The letter was marked “Private,” and began, “Permit me ... to request a few minutes of your precious time, while laying before you a subject of deep interest to myself ...” and closed with “Excuse the liberty I have taken. With profound respect, Yrs truly, Sarah Josepha Hale, Editress of the ‘Ladys Book.’”
Sara Josepha Hale, author of the famous children’s poem, “Mary Had a Little Lamb,” and the influential “Editress” of the most popular women’s periodical in America, wrote President Abraham Lincoln in late September of 1863, imploring him to proclaim a national day of Thanksgiving.
Thanksgiving, then, is our universal acknowledgment for whatever good fortune we have experienced today, last month, last year or our whole lifetime.
Hale had been campaigning for the holiday for 36 years. Scores of letters to presidents, governors, lawmakers and other politicians had gone largely unheeded. Editorials in her magazine advocated for “The Thanksgiving,” an event not without precedent in America, originating 60 years earlier than the Pilgrims.
In 1565, 800 Spanish colonists shared a feast with the native Timucuan people to give thanks and to christen the new settlement, St. Augustine, in what is now Florida. Presidents Washington, Adams and Madison each had proclaimed days of thanks to commemorate notable achievements of the young nation. And for millennia the harvest has been marked with feasts of giving thanks to a supreme being for the bounties of the season.

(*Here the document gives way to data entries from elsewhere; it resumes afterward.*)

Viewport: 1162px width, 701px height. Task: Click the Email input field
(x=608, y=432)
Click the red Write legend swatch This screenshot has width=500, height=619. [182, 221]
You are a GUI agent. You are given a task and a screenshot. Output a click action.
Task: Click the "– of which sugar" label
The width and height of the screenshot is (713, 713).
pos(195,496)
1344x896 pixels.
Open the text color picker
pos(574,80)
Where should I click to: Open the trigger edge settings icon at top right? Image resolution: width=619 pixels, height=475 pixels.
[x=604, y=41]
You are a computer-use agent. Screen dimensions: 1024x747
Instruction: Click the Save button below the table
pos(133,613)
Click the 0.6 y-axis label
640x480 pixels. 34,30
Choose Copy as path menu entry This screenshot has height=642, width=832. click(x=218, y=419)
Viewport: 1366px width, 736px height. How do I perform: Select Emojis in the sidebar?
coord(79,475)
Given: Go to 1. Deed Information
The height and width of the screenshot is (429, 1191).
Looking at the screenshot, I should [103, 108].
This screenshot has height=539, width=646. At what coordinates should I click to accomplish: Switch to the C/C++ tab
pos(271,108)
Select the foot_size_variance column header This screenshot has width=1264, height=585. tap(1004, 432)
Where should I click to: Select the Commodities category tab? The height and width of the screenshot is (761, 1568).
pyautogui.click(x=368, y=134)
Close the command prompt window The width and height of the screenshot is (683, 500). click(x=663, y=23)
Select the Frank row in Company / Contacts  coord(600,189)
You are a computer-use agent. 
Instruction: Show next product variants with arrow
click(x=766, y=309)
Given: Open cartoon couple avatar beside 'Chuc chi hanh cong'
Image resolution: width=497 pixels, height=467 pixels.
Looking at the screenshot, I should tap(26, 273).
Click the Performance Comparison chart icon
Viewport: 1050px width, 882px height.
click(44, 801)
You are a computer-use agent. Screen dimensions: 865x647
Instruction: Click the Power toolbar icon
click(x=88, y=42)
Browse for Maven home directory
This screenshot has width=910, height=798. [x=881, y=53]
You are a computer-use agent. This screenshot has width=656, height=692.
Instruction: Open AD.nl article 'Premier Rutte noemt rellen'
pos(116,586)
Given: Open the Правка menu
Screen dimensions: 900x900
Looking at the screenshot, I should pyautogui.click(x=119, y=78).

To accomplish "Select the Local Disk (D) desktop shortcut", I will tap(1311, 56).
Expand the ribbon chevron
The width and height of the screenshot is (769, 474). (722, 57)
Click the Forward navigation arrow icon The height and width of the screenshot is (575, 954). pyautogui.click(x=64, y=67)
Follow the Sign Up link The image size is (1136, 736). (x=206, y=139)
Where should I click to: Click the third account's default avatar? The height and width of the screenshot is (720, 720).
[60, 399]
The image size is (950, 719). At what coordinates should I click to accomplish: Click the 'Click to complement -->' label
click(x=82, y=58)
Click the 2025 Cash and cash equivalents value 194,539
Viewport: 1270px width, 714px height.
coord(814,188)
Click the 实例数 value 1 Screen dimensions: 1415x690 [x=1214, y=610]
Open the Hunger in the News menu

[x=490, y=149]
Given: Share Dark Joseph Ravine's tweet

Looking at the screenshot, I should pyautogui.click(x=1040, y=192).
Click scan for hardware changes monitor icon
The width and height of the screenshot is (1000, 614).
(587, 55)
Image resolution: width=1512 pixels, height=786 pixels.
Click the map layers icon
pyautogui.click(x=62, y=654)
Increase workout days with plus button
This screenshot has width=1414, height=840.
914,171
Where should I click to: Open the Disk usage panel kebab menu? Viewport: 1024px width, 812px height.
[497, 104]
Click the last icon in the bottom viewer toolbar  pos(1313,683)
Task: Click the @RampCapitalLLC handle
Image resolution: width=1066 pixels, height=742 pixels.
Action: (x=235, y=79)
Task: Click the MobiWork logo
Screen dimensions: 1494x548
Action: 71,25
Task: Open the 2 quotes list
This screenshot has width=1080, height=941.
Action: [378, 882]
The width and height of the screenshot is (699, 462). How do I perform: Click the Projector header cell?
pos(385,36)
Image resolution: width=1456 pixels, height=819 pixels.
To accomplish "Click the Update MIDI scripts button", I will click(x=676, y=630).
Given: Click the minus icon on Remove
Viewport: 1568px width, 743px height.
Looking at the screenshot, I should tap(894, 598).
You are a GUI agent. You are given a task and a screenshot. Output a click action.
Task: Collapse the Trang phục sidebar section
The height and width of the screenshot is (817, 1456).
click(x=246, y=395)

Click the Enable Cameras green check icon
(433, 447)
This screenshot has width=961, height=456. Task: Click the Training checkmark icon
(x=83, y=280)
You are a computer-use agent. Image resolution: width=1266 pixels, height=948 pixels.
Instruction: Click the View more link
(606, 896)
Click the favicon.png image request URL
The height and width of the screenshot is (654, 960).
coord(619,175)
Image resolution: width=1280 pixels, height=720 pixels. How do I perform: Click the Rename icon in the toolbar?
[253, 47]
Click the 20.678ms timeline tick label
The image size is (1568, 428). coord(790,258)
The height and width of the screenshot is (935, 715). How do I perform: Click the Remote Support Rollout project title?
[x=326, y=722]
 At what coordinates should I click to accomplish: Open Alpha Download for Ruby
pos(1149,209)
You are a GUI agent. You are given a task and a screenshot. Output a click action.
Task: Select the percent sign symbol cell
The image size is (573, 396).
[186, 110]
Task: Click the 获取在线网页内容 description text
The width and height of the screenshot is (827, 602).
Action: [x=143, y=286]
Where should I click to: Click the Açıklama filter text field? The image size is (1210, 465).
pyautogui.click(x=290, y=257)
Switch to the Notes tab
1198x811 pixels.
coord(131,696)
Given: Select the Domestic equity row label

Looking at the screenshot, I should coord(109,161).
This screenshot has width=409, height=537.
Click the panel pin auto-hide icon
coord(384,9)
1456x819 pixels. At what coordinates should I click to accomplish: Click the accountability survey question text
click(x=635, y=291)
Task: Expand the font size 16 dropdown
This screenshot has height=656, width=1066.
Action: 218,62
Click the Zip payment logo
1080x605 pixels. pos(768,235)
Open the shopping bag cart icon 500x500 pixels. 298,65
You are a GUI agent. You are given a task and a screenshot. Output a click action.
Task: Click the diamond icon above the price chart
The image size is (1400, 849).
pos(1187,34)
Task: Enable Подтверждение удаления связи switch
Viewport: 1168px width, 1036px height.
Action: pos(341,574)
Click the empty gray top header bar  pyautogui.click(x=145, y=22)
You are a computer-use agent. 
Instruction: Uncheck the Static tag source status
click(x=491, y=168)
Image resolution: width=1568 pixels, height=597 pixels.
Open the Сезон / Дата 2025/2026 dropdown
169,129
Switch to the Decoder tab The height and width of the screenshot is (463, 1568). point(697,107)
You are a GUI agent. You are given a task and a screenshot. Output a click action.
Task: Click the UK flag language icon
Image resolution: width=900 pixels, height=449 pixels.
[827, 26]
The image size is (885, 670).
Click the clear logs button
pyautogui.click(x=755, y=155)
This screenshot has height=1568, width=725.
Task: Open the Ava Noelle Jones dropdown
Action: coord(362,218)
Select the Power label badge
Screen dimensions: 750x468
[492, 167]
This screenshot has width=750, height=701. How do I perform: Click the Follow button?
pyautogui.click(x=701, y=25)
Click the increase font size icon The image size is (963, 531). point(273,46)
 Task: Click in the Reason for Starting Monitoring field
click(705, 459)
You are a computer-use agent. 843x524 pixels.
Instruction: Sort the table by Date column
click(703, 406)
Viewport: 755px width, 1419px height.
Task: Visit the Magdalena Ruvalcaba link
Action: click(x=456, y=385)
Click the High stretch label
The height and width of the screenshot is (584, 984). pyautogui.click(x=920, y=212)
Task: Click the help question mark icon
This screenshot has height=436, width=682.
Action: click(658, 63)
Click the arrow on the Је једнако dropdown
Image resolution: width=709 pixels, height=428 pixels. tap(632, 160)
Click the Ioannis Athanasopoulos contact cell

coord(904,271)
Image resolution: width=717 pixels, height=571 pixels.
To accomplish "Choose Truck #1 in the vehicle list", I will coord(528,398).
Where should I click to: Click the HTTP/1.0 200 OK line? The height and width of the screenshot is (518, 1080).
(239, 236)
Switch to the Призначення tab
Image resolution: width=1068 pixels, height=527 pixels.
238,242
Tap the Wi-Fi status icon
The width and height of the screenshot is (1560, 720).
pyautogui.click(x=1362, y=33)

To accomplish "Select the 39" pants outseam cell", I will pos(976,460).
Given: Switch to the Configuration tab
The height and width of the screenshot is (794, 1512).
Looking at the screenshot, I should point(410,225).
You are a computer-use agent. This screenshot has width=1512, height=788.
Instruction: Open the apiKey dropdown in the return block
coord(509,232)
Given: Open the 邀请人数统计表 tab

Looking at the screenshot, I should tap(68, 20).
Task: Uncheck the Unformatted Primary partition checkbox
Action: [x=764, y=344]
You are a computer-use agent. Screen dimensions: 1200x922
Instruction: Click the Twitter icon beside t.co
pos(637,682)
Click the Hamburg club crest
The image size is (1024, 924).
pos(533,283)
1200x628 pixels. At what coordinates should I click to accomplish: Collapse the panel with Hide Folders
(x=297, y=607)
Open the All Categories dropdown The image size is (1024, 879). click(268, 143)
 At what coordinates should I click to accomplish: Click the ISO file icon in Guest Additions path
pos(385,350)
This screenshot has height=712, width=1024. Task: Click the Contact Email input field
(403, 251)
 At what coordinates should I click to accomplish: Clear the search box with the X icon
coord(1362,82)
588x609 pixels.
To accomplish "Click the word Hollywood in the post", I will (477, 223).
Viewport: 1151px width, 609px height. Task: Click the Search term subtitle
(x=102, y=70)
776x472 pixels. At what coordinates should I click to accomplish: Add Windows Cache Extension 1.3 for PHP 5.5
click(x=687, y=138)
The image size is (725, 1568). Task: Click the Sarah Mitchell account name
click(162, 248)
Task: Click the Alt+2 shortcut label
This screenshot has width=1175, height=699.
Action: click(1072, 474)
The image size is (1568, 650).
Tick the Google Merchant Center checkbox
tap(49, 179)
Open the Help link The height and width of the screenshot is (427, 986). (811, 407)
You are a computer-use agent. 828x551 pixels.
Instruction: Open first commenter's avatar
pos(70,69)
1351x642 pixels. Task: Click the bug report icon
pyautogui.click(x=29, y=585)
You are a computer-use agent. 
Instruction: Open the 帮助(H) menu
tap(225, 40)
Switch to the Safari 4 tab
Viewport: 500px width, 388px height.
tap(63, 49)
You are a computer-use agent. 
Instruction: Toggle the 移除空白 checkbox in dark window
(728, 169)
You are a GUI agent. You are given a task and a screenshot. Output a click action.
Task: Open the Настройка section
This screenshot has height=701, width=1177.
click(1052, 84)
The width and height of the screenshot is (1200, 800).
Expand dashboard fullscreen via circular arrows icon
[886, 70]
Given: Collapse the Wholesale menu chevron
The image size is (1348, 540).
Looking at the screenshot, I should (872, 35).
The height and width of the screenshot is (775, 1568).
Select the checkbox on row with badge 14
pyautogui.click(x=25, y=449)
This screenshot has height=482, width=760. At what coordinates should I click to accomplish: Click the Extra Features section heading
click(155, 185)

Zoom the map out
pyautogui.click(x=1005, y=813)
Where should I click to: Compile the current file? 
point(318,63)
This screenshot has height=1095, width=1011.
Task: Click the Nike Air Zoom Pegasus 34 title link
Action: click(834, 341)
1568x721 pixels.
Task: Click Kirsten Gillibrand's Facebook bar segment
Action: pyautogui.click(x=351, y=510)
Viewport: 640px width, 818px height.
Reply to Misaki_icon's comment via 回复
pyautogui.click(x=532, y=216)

It could be argued, indeed, that a day of thanksgiving is the one holy day common to all religions. The Jewish harvest festival Sukkot dates back thousands of years as does the Hindu holiday Pongal, celebrated in January as an occasion to thank heaven and its servants—the sun, the earth, and cattle—for an overflow of crops and plenty. Ancient civilizations including the Egyptians, Greeks and Romans all showed their gratitude to their gods for granting them a full and fertile year. And Native Americans celebrated the harvest with feasts and games, long before the Europeans arrived.
When you ask for something special, something you really need, and that something is granted, given or bestowed, it’s only natural to feel grateful and express that gratitude in some fashion.
A major factor that distinguishes humans from other species is our habit—or, more accurately, our need—to ask for things from a Higher Power: life, health, love and sustenance for ourselves and our families. The asking is generally recognized as prayer, and the giving of the thing prayed for means those prayers have been answered. Again, it’s only natural that we express gratitude—no matter through what religion or by what name that Higher Power goes—be it to Jehovah, Allah, Brahma or Anyone Else.
Thanksgiving, then, is our universal acknowledgment for whatever good fortune we have experienced today, last month, last year or our whole lifetime. It is a holiday we can all agree on and thus its reputation for bringing families and communities together.
Sarah Josepha Hale hoped it would bring a nation together which had been torn apart by the Civil War. In her letter to the president, she referred to a national Day of Thanksgiving as “the great Union Festival of America.”
Lincoln agreed. Five days later, he issued a proclamation designating the first national day of Thanksgiving.
The president wrote, “The year that is drawing toward its close has been filled with the blessings of fruitful fields and healthful skies,” and spoke of other fortunate progress in industry and production despite the terrible toll of the Civil War. He then reminded his countrymen, “No human counsel hath devised, nor hath any mortal hand worked out these great things. They are the gracious gifts of the Most High God, who while dealing with us in anger for our sins, hath nevertheless remembered mercy.”
He invited all Americans “as with one heart and one voice … to set apart and observe the last Thursday of November next as a Day of Thanksgiving and Praise to our beneficent Father who dwelleth in the heavens.”
Thanksgiving did not bring a speedy end to the war, as Hale and Lincoln had hoped. But it reminded the warring parties that there is something we all share—the power of gratitude and faith. It’s what unites us with cultures long dead and with people alive today who, though they worship in different tongues and bow to different heavens, yet live and love, struggle and triumph under the same sun, moon and stars as we do.
This Thanksgiving let us be reminded—in the midst of the noise and conflict on which we are always invited to focus—that we have far more that brings us together on this shared dust mote in the cosmos than tears us apart.